## [The problem]
The answer must be every line from the entries below that contains "chart".
Supplied material below:
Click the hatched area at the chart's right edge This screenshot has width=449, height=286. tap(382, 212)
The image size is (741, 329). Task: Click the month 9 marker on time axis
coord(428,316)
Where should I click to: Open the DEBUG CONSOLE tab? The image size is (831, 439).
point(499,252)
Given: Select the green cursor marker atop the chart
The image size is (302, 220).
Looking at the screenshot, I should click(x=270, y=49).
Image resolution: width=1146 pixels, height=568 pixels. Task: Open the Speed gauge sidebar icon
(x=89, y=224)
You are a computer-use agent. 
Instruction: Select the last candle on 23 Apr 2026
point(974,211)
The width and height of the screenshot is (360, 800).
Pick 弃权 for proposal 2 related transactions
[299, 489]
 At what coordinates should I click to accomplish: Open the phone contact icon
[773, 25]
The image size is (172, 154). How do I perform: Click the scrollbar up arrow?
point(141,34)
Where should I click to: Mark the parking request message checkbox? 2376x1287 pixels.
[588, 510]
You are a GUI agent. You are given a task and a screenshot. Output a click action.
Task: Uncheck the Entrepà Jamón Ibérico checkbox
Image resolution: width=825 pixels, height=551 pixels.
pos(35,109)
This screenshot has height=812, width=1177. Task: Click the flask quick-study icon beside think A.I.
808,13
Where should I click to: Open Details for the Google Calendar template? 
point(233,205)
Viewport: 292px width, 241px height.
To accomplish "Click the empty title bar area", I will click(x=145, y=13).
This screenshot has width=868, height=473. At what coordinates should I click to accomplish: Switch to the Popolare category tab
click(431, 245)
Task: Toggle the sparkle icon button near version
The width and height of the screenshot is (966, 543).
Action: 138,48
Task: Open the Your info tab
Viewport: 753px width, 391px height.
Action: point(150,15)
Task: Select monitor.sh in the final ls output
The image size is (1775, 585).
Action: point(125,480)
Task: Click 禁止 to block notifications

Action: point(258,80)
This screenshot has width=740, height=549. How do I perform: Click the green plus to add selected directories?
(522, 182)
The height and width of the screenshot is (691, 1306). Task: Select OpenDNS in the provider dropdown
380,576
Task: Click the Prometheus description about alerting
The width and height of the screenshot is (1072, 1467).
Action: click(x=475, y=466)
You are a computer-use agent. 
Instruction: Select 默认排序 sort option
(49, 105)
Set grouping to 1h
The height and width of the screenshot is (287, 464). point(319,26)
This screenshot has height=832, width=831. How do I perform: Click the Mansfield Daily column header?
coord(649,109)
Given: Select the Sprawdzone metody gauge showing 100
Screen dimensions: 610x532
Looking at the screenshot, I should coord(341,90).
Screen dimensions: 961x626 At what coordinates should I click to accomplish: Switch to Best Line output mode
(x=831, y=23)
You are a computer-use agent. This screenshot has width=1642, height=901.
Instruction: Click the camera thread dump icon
End of Supplied material.
## [Exercise solution]
Click the hatched area at the chart's right edge This screenshot has width=449, height=286. tap(382, 212)
Given: Select the green cursor marker atop the chart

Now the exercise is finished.